▸ **Page text**
News Release

Scientists find first ever southern tyrannosaur dinosaur

Peer-Reviewed Publication

University of Cambridge

Scientists from Cambridge, London and Melbourne have found the first ever evidence that tyrannosaur dinosaurs existed in the southern continents. They identified a hip bone found at Dinosaur Cove in Victoria, Australia as belonging to an ancestor of Tyrannosaurus rex.

The find sheds new light on the evolutionary history of this group of dinosaurs. It also raises the crucial question of why it was only in the north that tyrannosaurs evolved into the giant predators like T. rex.

The 30cm-long pubis bone from Dinosaur Cove looks like a rod with two expanded ends, one of which is flattened and connects to the hip and the other looks like a 'boot'.

According to Dr Roger Benson of the Department of Earth Sciences at the University of Cambridge, who identified the find: "The bone is unambiguously identifiable as a tyrannosaur because these dinosaurs have very distinctive hip bones."

▸ **Information provided**
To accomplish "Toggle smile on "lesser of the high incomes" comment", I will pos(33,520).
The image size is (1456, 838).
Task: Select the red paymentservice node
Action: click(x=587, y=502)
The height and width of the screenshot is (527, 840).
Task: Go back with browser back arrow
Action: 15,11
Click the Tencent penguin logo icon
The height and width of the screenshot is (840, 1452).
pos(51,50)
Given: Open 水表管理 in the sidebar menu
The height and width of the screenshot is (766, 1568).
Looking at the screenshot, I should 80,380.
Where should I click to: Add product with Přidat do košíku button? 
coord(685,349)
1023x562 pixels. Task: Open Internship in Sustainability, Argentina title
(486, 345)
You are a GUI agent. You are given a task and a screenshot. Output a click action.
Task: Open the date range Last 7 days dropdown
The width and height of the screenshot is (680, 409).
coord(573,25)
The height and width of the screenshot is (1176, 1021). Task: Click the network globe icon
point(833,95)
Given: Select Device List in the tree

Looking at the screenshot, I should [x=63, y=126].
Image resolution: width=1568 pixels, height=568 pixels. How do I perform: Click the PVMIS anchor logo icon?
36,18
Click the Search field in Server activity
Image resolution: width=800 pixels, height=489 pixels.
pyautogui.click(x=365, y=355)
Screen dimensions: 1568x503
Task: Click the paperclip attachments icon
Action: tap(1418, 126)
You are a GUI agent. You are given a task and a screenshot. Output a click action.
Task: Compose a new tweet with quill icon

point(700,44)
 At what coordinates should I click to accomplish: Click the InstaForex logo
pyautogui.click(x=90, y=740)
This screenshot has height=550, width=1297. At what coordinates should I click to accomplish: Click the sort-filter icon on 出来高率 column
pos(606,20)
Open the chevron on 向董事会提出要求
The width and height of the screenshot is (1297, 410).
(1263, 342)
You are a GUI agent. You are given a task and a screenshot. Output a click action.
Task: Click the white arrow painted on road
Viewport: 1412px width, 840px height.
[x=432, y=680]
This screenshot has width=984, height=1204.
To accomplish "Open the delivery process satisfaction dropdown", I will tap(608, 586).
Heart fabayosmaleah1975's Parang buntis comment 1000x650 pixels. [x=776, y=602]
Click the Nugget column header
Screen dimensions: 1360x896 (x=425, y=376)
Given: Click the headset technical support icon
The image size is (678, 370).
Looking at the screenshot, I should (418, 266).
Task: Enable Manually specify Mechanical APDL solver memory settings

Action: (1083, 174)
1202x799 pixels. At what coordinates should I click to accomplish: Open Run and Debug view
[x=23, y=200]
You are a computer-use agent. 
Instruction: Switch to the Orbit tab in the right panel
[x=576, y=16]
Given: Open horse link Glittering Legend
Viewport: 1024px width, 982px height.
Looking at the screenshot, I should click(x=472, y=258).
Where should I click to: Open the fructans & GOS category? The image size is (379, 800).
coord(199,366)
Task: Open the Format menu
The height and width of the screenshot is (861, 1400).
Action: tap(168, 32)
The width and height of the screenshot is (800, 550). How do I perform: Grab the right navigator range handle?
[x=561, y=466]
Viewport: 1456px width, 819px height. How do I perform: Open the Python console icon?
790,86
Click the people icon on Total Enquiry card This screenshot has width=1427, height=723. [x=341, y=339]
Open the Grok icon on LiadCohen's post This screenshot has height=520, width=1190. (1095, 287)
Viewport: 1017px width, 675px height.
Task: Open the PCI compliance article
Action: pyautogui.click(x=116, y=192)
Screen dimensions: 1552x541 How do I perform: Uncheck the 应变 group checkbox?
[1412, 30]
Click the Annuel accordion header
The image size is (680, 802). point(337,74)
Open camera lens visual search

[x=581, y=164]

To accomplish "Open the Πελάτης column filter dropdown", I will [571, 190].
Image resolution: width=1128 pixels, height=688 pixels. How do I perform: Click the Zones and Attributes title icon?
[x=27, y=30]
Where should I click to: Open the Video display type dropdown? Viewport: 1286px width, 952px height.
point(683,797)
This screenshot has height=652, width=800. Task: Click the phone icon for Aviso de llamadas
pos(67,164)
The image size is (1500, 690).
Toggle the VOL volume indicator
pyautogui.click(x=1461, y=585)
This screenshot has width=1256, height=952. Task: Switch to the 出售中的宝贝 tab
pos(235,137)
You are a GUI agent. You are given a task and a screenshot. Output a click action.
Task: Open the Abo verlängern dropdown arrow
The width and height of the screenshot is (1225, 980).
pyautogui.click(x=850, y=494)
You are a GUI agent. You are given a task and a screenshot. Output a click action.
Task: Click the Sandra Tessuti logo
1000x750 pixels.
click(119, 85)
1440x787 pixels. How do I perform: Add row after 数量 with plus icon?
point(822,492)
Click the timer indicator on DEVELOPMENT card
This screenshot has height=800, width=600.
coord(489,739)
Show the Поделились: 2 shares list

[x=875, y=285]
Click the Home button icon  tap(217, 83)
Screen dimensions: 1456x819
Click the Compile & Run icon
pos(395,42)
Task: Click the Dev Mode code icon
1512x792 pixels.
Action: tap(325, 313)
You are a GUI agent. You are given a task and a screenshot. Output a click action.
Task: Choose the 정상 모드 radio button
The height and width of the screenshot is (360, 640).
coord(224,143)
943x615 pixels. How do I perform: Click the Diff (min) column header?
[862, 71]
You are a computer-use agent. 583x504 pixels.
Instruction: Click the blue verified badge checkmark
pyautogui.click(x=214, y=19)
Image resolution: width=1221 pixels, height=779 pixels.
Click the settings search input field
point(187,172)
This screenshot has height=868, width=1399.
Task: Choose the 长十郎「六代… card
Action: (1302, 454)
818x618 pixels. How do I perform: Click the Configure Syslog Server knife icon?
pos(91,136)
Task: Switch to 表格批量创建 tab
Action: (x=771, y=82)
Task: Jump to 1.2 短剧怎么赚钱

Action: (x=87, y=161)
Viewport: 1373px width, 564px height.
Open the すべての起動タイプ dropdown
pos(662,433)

▸ **To be done**
a. Reproduce word for word the part of the records that opens with the line containing "Screen dimensions: 1456x819" and runs to the end of the records.
b. Continue the news release about the southern tyrannosaur hip bone from the point where it stops.

▸ **Written answers**
a.
Screen dimensions: 1456x819
Click the Compile & Run icon
pos(395,42)
Task: Click the Dev Mode code icon
1512x792 pixels.
Action: tap(325, 313)
You are a GUI agent. You are given a task and a screenshot. Output a click action.
Task: Choose the 정상 모드 radio button
The height and width of the screenshot is (360, 640).
coord(224,143)
943x615 pixels. How do I perform: Click the Diff (min) column header?
[862, 71]
You are a computer-use agent. 583x504 pixels.
Instruction: Click the blue verified badge checkmark
pyautogui.click(x=214, y=19)
Image resolution: width=1221 pixels, height=779 pixels.
Click the settings search input field
point(187,172)
This screenshot has height=868, width=1399.
Task: Choose the 长十郎「六代… card
Action: (1302, 454)
818x618 pixels. How do I perform: Click the Configure Syslog Server knife icon?
pos(91,136)
Task: Switch to 表格批量创建 tab
Action: (x=771, y=82)
Task: Jump to 1.2 短剧怎么赚钱

Action: (x=87, y=161)
Viewport: 1373px width, 564px height.
Open the すべての起動タイプ dropdown
pos(662,433)

b.
The discovery lays to rest the belief held by some scientists that tyrannosaurs never made it to the southern continents.

"This is an exciting discovery because tyrannosaur fossils had only ever been found in the northern hemisphere before and some scientists thought tyrannosaurs never made it down south.

"Although we only have one bone, it shows that 110 million years ago small tyrannosaurs like ours might have been found worldwide. This find has major significance for our knowledge of how this group of dinosaurs evolved." says Dr Benson.

Dr Paul Barrett, Palaeontologist at the Natural History Museum, London and member of the research team commented: "The absence of tyrannosauroids from the southern continents was becoming more and more anomalous as representatives of other 'northern' dinosaur groups started to show up in the south. This find shows that tyrannosauroids were able to reach these areas early in their evolutionary history and also hints at the possibility that others remain to be discovered in Africa, South America and India."

The bone would have come from an animal about three metres long and weighing around 80 kg, similar to a human, and would have had the large head and small arms that make tyrannosaurs so distinctive.

The newly identified dinosaur, known as NMV P186069, was much smaller than T. rex, which was 12 metres long and weighed around four tonnes. Giant size like this only evolved late in the tyrannosaur lineage.

Compared with T. rex, which lived about 70 million years ago at the end of Cretaceous period, NMV P186069 lived earlier during the Cretaceous, around 110 million years ago.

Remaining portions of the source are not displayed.